Publishing Open Data Working Group

Back in September 2010, BioMed Central (BMC) issued a draft position statement on open data. This statement set out the benefits of open data and discussed the practicalities of making it happen: selecting data for release, when and where to release it, and how to license it. Since then, the...

Alex Ball | 25 June 2011

Back in September 2010, BioMed Central (BMC) issued a draft position statement on open data. This statement set out the benefits of open data and discussed the practicalities of making it happen: selecting data for release, when and where to release it, and how to license it. Since then, the argument for open data and reproducible research has been gaining traction, but there has been comparatively little movement by publishers to put it into practice.

BMC therefore convened a working group of authors, editors, publishers and funders to discuss three important issues that, if settled, would enable significant progress to be made towards open data in the life sciences.

  1. What would be the best editorial policy and process for clarifying the IP status of data, encouraging release into the public domain while acknowledging that licenses may sometimes be needed?
  2. What does publishing data alongside papers mean for peer review?
  3. What are the potential pitfalls to avoid when implementing this policy and process?

The working group met for the first time on 17 June. There were 19 of us there in total, including two from the DCC. I think it would be fair to say that we were all enthusiastic about the possibilities for open data, but well aware of the challenges facing our constituencies in making it happen. This was immediately clear as we tried to answer the first question.

The line of reasoning was essentially this. The ideal scenario would be for a paper and its underlying data to be published simultaneously, with the paper retaining its normal copyright status, but the data explicitly marked as public domain. Not only data published in separate files, but also data that could be extracted from the paper itself. So it would be good for this to be standard editorial policy.

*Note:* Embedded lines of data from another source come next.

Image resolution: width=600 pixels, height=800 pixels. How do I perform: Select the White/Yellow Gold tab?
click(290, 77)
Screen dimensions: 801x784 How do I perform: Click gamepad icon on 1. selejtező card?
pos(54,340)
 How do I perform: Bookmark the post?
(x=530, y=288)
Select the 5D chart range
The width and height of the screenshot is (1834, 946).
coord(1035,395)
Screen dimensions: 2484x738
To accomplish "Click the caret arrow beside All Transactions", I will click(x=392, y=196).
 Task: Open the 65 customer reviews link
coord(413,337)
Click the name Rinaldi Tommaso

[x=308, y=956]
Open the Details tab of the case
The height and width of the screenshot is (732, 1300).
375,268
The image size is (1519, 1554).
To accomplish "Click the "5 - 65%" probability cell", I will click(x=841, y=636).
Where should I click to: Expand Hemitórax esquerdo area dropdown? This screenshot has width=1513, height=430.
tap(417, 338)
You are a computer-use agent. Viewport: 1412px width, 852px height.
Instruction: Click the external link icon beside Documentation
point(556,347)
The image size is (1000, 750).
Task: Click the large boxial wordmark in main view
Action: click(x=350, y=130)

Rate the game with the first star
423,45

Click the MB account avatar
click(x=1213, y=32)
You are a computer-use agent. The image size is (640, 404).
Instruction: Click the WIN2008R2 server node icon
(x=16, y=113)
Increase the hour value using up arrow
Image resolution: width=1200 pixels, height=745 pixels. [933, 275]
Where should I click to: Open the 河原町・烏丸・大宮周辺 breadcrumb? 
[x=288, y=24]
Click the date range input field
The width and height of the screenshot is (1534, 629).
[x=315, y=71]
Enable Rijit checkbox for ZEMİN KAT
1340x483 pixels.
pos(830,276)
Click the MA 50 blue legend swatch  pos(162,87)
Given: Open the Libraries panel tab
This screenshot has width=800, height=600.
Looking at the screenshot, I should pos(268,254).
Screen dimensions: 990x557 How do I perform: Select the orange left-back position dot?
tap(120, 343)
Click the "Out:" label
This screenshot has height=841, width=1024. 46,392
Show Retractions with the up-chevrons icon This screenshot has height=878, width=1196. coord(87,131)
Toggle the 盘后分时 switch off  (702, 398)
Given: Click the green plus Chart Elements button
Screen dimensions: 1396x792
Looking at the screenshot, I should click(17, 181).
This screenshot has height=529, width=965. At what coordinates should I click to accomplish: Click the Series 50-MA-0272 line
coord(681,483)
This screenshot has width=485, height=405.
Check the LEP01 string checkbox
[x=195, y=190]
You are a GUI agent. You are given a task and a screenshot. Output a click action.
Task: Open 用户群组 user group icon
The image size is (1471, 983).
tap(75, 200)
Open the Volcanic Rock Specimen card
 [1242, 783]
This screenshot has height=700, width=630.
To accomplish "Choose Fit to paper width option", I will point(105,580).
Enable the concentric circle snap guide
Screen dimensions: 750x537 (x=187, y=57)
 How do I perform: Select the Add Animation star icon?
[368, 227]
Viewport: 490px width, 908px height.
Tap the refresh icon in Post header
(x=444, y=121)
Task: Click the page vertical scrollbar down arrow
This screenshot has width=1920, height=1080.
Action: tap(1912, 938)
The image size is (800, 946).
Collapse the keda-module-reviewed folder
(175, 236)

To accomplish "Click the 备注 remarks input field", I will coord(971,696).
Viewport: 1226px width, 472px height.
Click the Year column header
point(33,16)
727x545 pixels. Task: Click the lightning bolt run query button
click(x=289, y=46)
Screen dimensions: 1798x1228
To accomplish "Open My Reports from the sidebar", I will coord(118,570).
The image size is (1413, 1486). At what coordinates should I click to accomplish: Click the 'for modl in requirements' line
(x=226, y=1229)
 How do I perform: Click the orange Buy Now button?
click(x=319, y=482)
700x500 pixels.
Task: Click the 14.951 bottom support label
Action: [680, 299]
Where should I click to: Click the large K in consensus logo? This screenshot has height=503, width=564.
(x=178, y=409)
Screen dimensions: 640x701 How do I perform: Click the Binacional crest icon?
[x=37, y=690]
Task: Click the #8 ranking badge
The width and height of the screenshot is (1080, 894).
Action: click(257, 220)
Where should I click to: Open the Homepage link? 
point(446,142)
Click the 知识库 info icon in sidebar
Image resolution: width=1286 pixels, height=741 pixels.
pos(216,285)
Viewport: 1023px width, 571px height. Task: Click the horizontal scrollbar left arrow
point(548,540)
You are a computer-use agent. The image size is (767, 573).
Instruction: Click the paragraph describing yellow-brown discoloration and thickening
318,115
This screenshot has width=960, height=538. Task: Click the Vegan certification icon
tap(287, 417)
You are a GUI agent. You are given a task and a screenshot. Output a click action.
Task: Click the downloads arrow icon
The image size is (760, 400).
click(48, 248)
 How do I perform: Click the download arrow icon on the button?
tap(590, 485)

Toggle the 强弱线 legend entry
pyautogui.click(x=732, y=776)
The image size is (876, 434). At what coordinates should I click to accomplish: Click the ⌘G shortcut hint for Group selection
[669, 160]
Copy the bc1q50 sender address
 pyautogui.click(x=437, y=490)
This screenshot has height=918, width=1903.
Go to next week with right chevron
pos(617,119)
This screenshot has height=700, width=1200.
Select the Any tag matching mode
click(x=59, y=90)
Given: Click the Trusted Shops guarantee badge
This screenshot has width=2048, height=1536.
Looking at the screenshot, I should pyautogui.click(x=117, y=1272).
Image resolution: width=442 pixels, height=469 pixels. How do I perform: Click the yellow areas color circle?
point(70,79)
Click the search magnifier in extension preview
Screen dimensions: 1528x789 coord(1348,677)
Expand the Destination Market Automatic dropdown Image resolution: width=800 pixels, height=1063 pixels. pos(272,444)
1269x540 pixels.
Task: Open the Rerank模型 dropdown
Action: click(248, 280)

There are, however, barriers to this. Some datasets cannot be shared at all, for reasons of privacy, confidentiality and data protection. In some disciplines, the data sharing culture just isn't there. At the very least, then, journals would have to be prepared to waive the public-domain requirement for data. The question is, should journals demand a good reason for waiving the requirement (cue deliberation over what the good reasons are), or simply waive it on request? And if the latter, would that make a nonsense of the requirement? Or could the mere fact of having the requirement provide the impetus for cultural change? I can't speak for everyone there, but I found myself optimistic that it could.

One of the concerns that editors and publishers had about supplementary data was putting them through peer review. Such a concern was implicated in the decision taken by the Journal of Neuroscience in 2010 to stop publishing supplementary data on its Website. The problem is that readers would typically expect peer-reviewed data to be free from errors, but reviewers do not have the time to review data in that much detail. Even where journals engage statistical specialists to review papers, they check the validity of the reported statistical methods but not the actual data.

While the Journal of Neuroscience route is one solution to the problem, a less extreme approach would be to manage expectations a bit better. Even if a full review of the data is impossible as part of the publication process, journals may be able to manage basic checks: that the data are actually in place, that the column headings make sense, that the formats are not obscure, and so on. So long as authors, reviewers and readers alike are all aware of the standards set for peer-reviewed data, there should be no problem with providing this reduced service.

The discussion of the third issue – best practice and lessons learned with regard to implementing data sharing policies – was wide-ranging and informative. Among the topics discussed were how an editorial policy on data sharing might be enforced, and whether requiring authors to include a data sharing statement in their papers might foster a culture of compliance.

The day's discussions threw up quite a few other important points about publishing data. Among the issues that piqued my interest were the following.

  • How do you define what counts as data? Matt Cockerill, Managing Director of BMC, had an intriguing suggestion: that the defining quality of data was that it can be combined, as opposed to merely aggregated.
  • One of the reasons authors might be wary of dedicating their data to the public domain is that this removes their legal right of attribution. It does not mean, though, that community norms with regard attribution and plagiarism cease to apply. There is perhaps a role for publishers to remind authors of this.
  • Are journal Websites the best place to publish data? We certainly did not come up with a straightforward answer to this one. My personal take on the issue is that they are as good a place as any in the short term, and certainly better than relying on authors' personal storage, but if data are likely to remain relevant far into the future, they would be better placed in a specialist data centre.

All in all, I was impressed with the positivity and passion of the working group for bringing about a common culture of open data. I will be greatly interested to see the effect it has on journal policies in the coming months and years.